■ PROVIDED MATERIAL ■
#####

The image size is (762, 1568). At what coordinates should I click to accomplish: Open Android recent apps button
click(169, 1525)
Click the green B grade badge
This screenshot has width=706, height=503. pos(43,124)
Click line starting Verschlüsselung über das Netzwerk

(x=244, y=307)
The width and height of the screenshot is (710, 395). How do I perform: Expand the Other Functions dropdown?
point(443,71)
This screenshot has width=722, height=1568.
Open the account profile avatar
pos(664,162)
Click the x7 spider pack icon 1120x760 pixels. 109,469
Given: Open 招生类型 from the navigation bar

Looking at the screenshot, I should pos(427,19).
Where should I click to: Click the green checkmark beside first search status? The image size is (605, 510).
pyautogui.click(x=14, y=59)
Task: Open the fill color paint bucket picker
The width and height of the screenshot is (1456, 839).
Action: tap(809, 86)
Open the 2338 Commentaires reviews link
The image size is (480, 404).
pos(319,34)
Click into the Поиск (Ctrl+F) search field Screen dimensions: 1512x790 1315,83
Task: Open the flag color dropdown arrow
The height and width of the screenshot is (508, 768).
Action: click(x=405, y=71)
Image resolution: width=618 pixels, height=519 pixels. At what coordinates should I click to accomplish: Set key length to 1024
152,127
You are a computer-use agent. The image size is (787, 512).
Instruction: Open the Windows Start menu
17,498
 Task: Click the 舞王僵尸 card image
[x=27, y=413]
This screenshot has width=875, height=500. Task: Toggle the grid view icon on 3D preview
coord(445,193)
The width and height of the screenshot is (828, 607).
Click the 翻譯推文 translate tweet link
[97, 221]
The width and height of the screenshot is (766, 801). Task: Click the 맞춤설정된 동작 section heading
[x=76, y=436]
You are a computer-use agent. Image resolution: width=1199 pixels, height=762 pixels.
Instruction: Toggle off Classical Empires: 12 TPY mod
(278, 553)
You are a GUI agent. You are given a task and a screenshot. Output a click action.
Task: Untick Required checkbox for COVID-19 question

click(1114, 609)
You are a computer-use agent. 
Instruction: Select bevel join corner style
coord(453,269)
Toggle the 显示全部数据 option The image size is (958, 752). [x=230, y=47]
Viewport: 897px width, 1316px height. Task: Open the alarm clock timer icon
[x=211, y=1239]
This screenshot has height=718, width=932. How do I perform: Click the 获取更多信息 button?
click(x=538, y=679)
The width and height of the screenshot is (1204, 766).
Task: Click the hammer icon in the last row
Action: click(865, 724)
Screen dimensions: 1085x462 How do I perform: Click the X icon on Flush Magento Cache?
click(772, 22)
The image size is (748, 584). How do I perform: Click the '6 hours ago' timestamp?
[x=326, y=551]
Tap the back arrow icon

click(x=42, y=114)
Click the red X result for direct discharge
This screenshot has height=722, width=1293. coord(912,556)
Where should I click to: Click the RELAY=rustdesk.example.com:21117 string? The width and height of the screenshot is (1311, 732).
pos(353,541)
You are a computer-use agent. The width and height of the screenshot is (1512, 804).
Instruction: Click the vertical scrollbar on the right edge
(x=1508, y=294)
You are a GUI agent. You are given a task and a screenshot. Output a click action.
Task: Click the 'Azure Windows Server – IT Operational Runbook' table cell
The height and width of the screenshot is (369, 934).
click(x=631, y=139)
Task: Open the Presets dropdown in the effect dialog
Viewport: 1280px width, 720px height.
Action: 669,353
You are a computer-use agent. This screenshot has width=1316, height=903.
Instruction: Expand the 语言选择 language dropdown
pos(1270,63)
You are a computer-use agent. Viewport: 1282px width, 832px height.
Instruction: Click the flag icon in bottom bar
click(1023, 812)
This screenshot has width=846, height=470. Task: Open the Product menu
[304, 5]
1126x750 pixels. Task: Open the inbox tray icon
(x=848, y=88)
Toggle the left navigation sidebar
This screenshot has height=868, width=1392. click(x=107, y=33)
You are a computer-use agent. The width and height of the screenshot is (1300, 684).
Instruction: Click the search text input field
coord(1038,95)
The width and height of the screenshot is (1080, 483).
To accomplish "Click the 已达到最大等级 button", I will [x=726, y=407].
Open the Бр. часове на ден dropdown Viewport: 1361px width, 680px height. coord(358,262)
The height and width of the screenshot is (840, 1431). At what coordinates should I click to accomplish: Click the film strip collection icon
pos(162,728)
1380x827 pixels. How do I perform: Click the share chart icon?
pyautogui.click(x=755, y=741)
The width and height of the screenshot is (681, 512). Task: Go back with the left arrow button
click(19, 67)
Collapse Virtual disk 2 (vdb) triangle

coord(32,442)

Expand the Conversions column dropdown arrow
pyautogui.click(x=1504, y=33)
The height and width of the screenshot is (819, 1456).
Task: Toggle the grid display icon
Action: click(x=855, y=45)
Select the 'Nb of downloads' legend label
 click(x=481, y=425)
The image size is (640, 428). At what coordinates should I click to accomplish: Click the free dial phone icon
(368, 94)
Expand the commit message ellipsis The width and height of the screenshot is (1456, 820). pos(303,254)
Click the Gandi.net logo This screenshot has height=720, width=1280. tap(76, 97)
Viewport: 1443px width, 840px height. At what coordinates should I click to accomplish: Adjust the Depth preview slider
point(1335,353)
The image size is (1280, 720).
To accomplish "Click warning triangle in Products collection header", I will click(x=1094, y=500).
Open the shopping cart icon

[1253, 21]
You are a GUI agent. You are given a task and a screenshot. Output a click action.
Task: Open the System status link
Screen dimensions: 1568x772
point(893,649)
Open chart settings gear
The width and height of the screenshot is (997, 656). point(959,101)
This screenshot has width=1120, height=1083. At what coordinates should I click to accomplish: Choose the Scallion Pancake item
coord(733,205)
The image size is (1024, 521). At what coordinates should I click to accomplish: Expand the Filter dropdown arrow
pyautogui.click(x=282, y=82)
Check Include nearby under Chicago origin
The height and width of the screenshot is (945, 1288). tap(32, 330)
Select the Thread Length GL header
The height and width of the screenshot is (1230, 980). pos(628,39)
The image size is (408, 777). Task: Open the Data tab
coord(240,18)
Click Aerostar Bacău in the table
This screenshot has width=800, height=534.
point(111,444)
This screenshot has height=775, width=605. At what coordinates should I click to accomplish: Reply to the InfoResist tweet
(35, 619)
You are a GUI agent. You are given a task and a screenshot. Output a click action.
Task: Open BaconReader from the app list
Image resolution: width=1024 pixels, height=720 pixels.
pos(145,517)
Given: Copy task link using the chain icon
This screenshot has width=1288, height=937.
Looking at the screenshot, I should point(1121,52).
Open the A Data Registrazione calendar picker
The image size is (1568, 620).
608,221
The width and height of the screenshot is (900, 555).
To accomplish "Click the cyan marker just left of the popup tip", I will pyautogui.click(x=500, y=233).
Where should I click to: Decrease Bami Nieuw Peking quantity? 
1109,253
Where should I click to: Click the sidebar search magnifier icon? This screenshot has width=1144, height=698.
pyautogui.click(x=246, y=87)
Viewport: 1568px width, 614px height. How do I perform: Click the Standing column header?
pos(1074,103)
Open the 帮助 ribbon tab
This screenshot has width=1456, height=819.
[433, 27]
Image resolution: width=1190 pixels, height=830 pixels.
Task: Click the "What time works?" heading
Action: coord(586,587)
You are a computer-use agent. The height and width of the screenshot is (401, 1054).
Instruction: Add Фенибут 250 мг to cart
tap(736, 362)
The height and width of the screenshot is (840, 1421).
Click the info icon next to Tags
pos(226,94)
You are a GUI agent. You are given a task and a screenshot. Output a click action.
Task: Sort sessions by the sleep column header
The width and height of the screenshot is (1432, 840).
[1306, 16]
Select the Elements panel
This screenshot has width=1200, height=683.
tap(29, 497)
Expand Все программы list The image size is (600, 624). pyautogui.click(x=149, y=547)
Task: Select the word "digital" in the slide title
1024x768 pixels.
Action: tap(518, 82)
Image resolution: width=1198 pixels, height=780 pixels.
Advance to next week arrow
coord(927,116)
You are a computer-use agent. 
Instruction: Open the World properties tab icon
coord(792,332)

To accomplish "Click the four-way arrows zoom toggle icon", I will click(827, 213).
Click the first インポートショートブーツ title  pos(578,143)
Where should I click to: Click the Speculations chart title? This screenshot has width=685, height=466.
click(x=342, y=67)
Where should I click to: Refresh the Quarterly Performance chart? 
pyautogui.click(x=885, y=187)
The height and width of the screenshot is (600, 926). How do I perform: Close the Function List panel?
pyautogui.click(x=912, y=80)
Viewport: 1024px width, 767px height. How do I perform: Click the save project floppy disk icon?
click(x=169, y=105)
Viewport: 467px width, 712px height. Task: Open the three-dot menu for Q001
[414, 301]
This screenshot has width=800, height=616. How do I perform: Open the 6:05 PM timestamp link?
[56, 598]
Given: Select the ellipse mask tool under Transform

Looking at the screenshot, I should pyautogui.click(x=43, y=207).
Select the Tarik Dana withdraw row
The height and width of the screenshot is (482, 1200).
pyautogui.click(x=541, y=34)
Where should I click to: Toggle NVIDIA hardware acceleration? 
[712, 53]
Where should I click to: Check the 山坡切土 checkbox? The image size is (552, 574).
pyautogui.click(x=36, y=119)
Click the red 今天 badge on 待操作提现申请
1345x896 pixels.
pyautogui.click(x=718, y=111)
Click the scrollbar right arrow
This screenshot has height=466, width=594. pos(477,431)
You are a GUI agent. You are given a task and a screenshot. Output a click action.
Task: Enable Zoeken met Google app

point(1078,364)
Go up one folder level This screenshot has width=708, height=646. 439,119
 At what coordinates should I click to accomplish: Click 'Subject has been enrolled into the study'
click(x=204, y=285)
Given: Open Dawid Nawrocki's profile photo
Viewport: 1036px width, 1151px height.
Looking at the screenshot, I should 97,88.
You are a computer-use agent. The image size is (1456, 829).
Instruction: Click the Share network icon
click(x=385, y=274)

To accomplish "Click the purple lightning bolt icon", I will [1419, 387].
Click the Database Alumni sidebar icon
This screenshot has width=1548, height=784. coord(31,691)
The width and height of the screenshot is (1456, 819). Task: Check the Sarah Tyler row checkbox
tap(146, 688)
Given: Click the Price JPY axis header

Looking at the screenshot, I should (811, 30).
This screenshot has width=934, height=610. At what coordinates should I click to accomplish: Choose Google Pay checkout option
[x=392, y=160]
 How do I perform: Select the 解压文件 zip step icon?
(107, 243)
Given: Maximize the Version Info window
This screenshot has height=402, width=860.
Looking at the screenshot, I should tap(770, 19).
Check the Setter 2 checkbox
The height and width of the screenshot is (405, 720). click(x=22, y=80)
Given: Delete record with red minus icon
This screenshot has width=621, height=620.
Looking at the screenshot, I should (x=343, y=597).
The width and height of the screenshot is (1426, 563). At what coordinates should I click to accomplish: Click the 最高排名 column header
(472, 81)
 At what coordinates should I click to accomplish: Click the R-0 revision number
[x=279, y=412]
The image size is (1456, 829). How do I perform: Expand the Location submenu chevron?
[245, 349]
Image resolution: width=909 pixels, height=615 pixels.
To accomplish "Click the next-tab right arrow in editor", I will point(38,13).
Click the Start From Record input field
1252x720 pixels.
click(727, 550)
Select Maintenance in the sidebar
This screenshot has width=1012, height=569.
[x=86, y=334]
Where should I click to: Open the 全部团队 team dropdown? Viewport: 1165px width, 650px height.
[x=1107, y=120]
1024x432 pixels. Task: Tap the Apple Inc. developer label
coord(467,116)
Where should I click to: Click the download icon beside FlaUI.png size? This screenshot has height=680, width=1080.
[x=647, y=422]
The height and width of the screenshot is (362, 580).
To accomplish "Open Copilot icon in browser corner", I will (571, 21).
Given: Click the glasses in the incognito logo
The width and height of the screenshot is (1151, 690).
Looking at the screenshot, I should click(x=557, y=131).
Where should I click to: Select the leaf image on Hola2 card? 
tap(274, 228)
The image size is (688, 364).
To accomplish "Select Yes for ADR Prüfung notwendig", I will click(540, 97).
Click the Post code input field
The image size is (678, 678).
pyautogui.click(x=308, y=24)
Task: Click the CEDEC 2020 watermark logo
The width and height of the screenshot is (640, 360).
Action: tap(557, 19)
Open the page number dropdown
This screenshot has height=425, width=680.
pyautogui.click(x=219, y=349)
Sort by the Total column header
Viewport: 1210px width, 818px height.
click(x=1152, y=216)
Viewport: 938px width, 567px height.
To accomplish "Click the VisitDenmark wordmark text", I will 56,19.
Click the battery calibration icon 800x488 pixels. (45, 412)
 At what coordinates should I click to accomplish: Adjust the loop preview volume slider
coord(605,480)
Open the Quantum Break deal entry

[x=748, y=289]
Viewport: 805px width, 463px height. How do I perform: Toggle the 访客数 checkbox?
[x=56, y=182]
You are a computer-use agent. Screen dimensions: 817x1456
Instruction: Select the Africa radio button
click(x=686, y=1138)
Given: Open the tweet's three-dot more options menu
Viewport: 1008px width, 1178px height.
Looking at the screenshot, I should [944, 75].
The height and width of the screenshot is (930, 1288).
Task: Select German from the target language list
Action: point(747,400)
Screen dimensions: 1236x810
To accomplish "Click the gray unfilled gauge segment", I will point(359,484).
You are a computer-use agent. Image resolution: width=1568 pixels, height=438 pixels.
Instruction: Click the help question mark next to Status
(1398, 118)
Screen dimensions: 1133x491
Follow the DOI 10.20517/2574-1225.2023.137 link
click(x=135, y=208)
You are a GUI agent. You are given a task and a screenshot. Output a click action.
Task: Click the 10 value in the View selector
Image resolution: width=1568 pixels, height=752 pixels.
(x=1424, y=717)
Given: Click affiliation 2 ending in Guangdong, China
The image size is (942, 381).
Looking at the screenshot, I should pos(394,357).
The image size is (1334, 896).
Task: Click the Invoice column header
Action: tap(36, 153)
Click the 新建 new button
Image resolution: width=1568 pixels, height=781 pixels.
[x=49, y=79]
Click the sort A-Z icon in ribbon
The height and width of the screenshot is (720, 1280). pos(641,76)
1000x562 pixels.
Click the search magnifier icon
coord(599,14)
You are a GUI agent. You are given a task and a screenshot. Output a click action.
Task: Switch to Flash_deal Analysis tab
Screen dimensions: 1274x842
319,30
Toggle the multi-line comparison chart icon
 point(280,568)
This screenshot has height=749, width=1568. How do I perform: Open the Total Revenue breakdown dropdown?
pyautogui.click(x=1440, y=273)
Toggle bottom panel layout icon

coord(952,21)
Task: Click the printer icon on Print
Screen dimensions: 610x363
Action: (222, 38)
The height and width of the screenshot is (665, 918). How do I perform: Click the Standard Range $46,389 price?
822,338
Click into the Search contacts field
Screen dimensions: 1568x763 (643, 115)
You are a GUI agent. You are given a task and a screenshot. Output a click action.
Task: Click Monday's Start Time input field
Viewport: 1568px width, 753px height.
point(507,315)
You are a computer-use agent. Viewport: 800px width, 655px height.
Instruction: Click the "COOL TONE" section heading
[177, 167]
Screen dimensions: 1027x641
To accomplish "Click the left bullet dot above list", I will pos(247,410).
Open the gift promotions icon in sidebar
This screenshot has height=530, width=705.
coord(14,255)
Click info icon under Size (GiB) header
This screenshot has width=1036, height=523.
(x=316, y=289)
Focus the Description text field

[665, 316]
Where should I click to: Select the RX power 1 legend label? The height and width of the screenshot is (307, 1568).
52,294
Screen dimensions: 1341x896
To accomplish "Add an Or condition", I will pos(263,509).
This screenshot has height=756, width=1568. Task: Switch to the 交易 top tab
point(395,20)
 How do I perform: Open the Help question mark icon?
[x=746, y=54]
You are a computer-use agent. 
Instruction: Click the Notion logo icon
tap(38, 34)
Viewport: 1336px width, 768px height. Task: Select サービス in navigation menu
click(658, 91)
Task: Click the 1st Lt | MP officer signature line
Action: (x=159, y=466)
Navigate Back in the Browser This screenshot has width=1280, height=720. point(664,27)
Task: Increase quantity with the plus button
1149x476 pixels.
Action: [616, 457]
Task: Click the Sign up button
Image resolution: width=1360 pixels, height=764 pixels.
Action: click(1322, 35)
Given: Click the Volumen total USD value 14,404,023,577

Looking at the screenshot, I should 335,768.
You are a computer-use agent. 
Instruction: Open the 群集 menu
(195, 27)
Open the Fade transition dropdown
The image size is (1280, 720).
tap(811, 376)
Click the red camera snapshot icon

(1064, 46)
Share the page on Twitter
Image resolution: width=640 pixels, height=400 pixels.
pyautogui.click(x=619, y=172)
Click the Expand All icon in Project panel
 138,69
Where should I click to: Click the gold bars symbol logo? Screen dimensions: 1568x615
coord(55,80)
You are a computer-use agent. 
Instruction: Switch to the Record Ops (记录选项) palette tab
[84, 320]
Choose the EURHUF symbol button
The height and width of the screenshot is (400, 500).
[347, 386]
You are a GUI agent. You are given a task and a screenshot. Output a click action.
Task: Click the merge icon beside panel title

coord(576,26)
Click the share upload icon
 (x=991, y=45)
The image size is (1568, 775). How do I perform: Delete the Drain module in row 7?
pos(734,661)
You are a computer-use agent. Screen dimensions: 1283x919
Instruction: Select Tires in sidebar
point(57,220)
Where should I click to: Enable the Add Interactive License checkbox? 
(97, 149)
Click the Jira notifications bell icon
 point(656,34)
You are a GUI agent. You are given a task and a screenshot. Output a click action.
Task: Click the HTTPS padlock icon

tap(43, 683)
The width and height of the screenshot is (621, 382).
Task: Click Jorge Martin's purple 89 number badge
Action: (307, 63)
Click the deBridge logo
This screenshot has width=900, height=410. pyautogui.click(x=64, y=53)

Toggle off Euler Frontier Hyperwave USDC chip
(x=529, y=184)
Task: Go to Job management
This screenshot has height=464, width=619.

#####

■ DIRECTIONS FOR THIS TASK ■
Write the entries as a JSON list of strings, one string per line and no blank lines, starting at the line with "Where should I click to: Check" and ending at the line with "This screenshot has height=466, width=594.".

■ CORRECT OUTPUT ■
[
  "Where should I click to: Check the 山坡切土 checkbox? The image size is (552, 574).",
  "pyautogui.click(x=36, y=119)",
  "Click the red 今天 badge on 待操作提现申请",
  "1345x896 pixels.",
  "pyautogui.click(x=718, y=111)",
  "Click the scrollbar right arrow",
  "This screenshot has height=466, width=594. pos(477,431)"
]